-- start Data entries --
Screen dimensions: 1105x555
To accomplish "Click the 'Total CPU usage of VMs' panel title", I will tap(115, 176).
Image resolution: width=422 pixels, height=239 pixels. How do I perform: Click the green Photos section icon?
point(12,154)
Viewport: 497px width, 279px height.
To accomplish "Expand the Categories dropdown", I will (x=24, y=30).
-- end Data entries --
-- start Data entries --
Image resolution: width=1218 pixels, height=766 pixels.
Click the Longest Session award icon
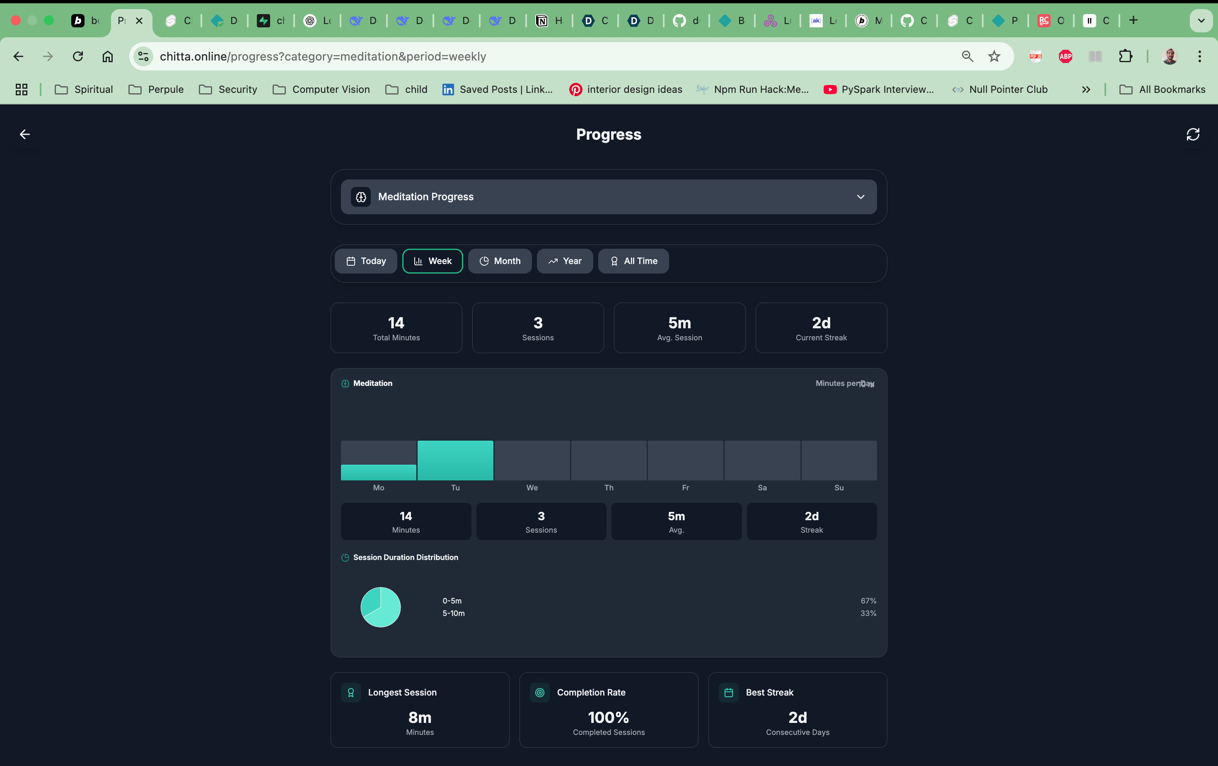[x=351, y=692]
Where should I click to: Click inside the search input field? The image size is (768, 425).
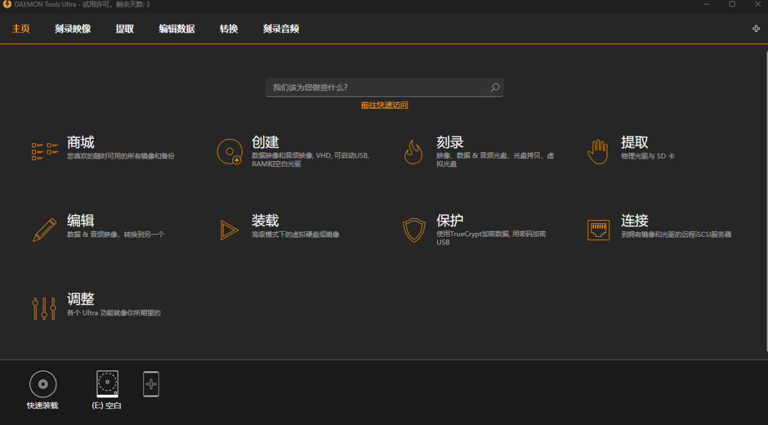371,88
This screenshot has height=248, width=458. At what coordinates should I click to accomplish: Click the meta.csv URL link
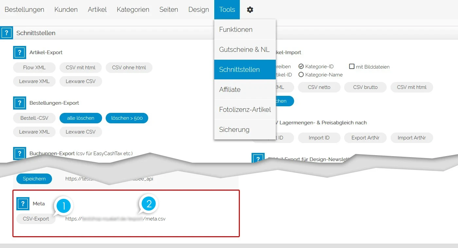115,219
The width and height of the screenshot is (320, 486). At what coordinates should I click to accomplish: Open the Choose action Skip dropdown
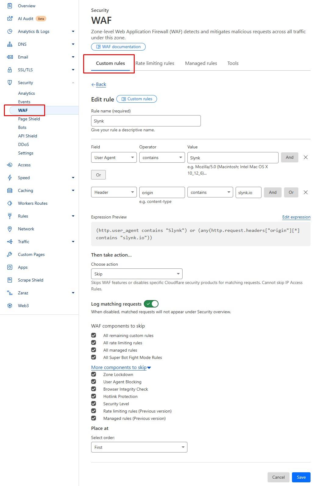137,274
-- end Data entries --
Exercise description >> Render the stretch of the listing from the line containing "Screen dimensions: 1105x555" through the line containing "will (x=24, y=30)." as a Markdown table with the columns Row and Line, numbering each line and leaving out blank lines.

Result of the exercise >>
| Row | Line |
|---|---|
| 1 | Screen dimensions: 1105x555 |
| 2 | To accomplish "Click the 'Total CPU usage of VMs' panel title", I will tap(115, 176). |
| 3 | Image resolution: width=422 pixels, height=239 pixels. How do I perform: Click the green Photos section icon? |
| 4 | point(12,154) |
| 5 | Viewport: 497px width, 279px height. |
| 6 | To accomplish "Expand the Categories dropdown", I will (x=24, y=30). |